06:44Então, o grande, quer dizer, saímos nós das sociedades
06:48vencedores dessa história por enquanto, né?
06:51Já que essa PEC não deve andar, ainda mais semana que vem,
06:55julgamento de Bolsonaro, acho que o povo recua.
06:59Mas eu acho que o perdedor, numa leitura política,
07:03é o presidente da Câmara, Hugo Mota.
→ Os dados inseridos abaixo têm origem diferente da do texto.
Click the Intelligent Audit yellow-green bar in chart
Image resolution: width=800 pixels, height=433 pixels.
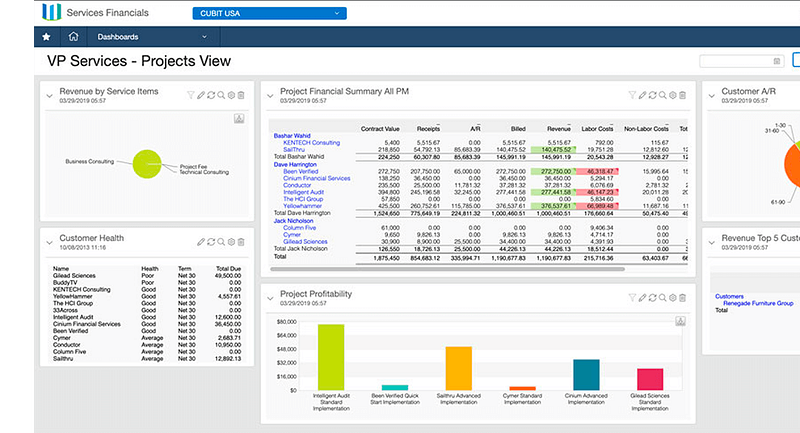tap(331, 357)
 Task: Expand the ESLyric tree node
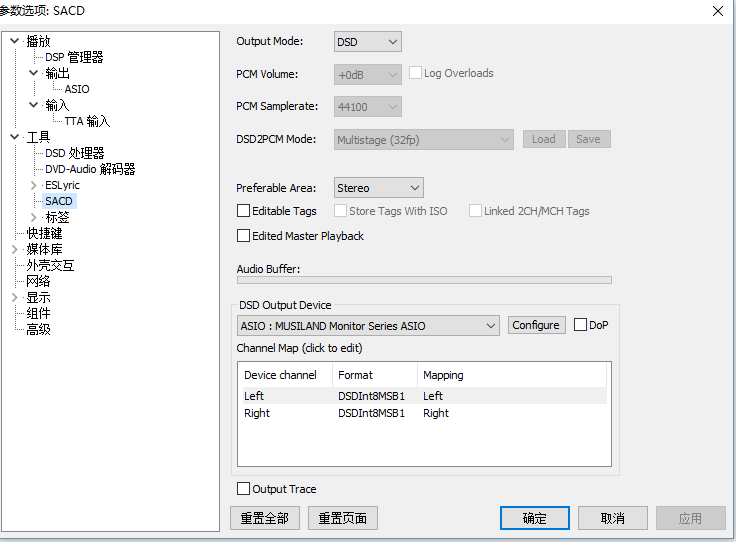pos(34,185)
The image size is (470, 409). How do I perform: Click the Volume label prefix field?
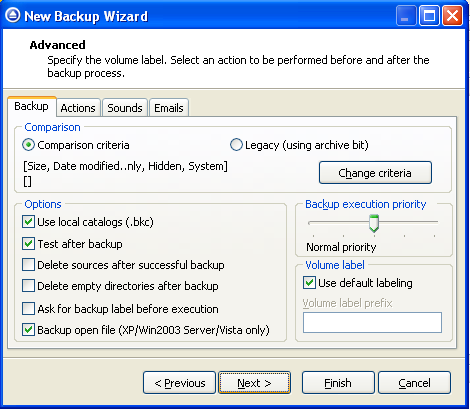coord(372,322)
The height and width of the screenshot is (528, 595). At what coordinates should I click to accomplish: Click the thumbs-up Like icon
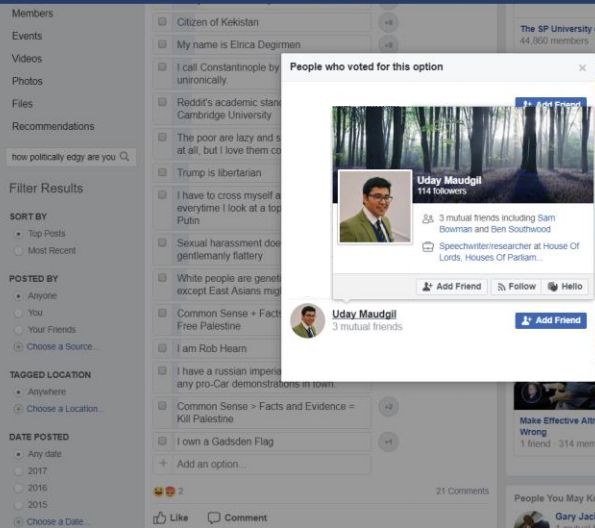pyautogui.click(x=159, y=518)
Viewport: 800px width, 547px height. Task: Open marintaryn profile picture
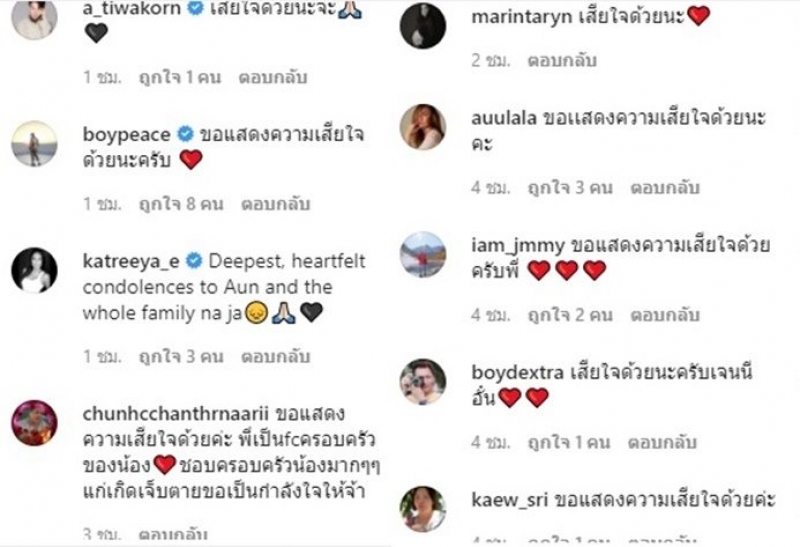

07:05E, Vilela, a minha dúvida é a seguinte, será que o Congresso Nacional,
07:08os parlamentares, iriam fazer um texto medindo o que o Supremo
07:11pode bloquear ou não, vetar ou não vetar, arquivar ou não arquivar?
07:17Tem essa medida ou eles fazem qualquer tipo de coisa,
07:21qualquer tipo de debate, aí talvez o Supremo, provocado,
07:24derruba o que eles aprovaram, né?
07:26Pois é, Tiago.
07:27O Congresso Nacional, diante de uma situação como essa,
07:31onde vem a estabelecer um texto que traz ali uma série de prerrogativas,
07:37traz benefícios aos parlamentares, na contramão da legalidade,
07:41na contramão do que entende o judiciário,
07:44tem que fazer necessariamente esse tipo de medição.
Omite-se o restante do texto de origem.